Читаем Кротовые норы полностью

И правда, я отправился в Грецию на грани отчаяния. Я знал, или, скорее, «чувствовал», что хочу, как бесчисленное множество других, быть писателем, но уже тогда, в тумане юношеских мечтаний, смутно догадывался, что одного желания недостаточно и что практических средств его осуществления – терпения, готовности тяжко работать (родители мои были вовсе не богаты) – мне явно не хватает. Я не ощущал в себе абсолютно никакого призвания к поистине тяжкому учительскому труду, а мое первое знакомство с университетским миром – в Пуатье – было в высшей степени обескураживающим. Я уже к тому времени понял, что учить – значит по необходимости притворяться, но до меня еще не дошло, что «писать» – означает ровно то же самое.
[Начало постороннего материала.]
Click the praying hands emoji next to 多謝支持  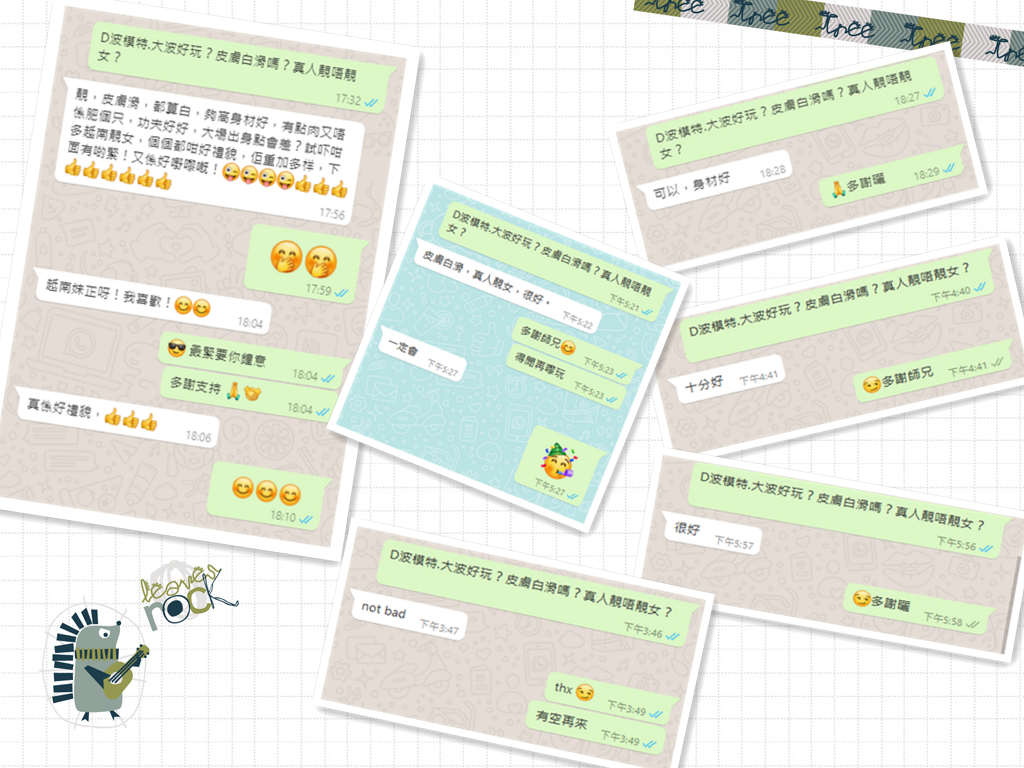click(233, 391)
Я расстался с университетским миром Пуатье без больших сожалений (он со мной тоже, кроме, пожалуй, теперь уже покойного professeur-adjoint166 Лео 168, бывшего другом замечательного писателя Жюльена Грака), но во Франции мне, во всяком случае, удалось понять – и принять, – что я был рожден в иной культуре, ином классе и иной стране. Все, на что я оказался способен, это затаить глубочайшую неприязнь к своим, особенно к их самым империалистическим чертам, к предельно раздутому мифу о Великой Британии, все еще растравляющему их души: Империя, Король, Страна и все такое прочее. Отчасти именно Франция, но в гораздо большей степени Греция впоследствии помогли мне разглядеть зачастую фатальное безрассудство абсолютизма, монархизма и шовинистического патриотизма. И что если у меня есть настоящая родина к северу от Ла-Манша, то она находится на зеленом острове, называемом Англией в большей в тысячу раз степени, чем за удушающим, порождающим клаустрофобию занавесом, называемым «Юнион Джек»167, отгораживающим Великобританию и Соединенное (и все более разъединенное) Королевство.
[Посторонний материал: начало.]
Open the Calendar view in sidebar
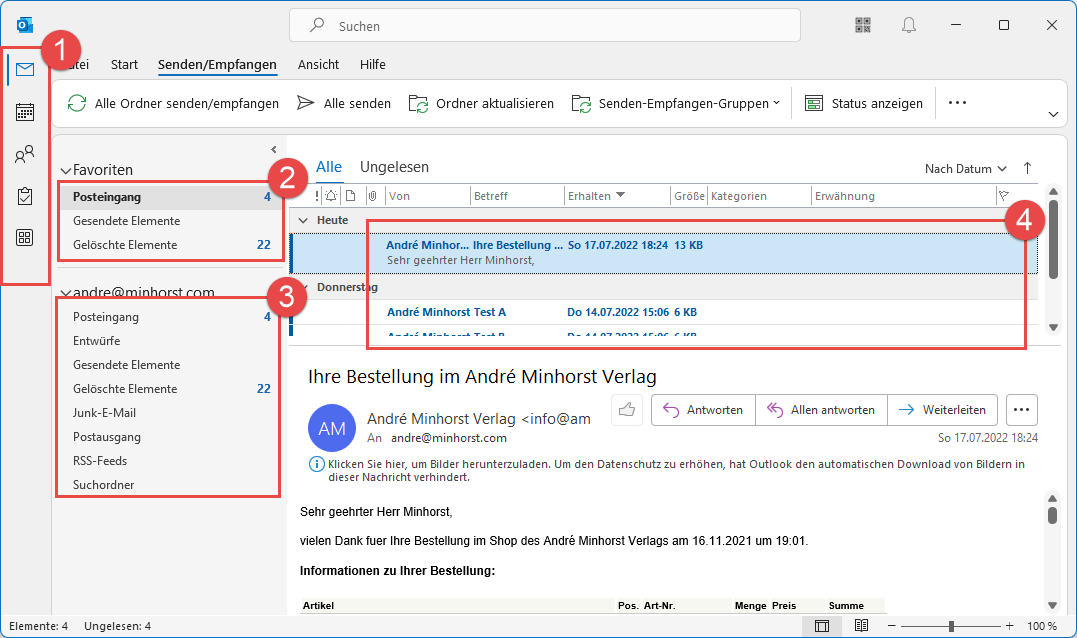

Все, что я знал тогда о современной Греции, было искажено двумя совершенно неверными представлениями. Все мое поколение было ослеплено подвигами горстки одиночек, сражавшихся бок о бок с мужественными бойцами греческого Сопротивления с 1939 по 1945 год. Аура современных героев каким-то образом оживила и украсила позолотой наши грезы о тех прекрасных собою, смелых и богоподобных andarte169 и их подругах, которые когда-то обитали на горе Олимп. Мы понимали – нам с ними не сравняться, мое поколение не успело на войну против нацистов и опоздало к вспышкам мировой воинственности в Корее, Малайзии и прочих полыхнувших вслед за ними местах. Мы читали обо всех блистательных подвигах на Крите, как в провинции сегодня читают о громких событиях в Голливуде. Во все это было трудновато поверить, словно события происходили не совсем в реальности – во всяком случае, уж никак не в нашей реальности, – а скорее на страницах романа. Это давало нам возможность покачиваться на волнах в стране лотофагов170, а не жить в той реальности, где мы на самом деле обитали. И она, эта реальность, самым серьезным образом спутала мои представления во всем, что касалось школы (теперь уже закрытой), в которую меня забросила судьба, – это был колледж Анаргириоса и Коргиалениоса на острове Спетсаи. Теперь я понимаю, что это было заведение насквозь коррумпированное, и предполагать, что оно представляет собой микрокосм всей страны (как, боюсь, мне тогда поначалу казалось), было и глупо, и совершенно несправедливо.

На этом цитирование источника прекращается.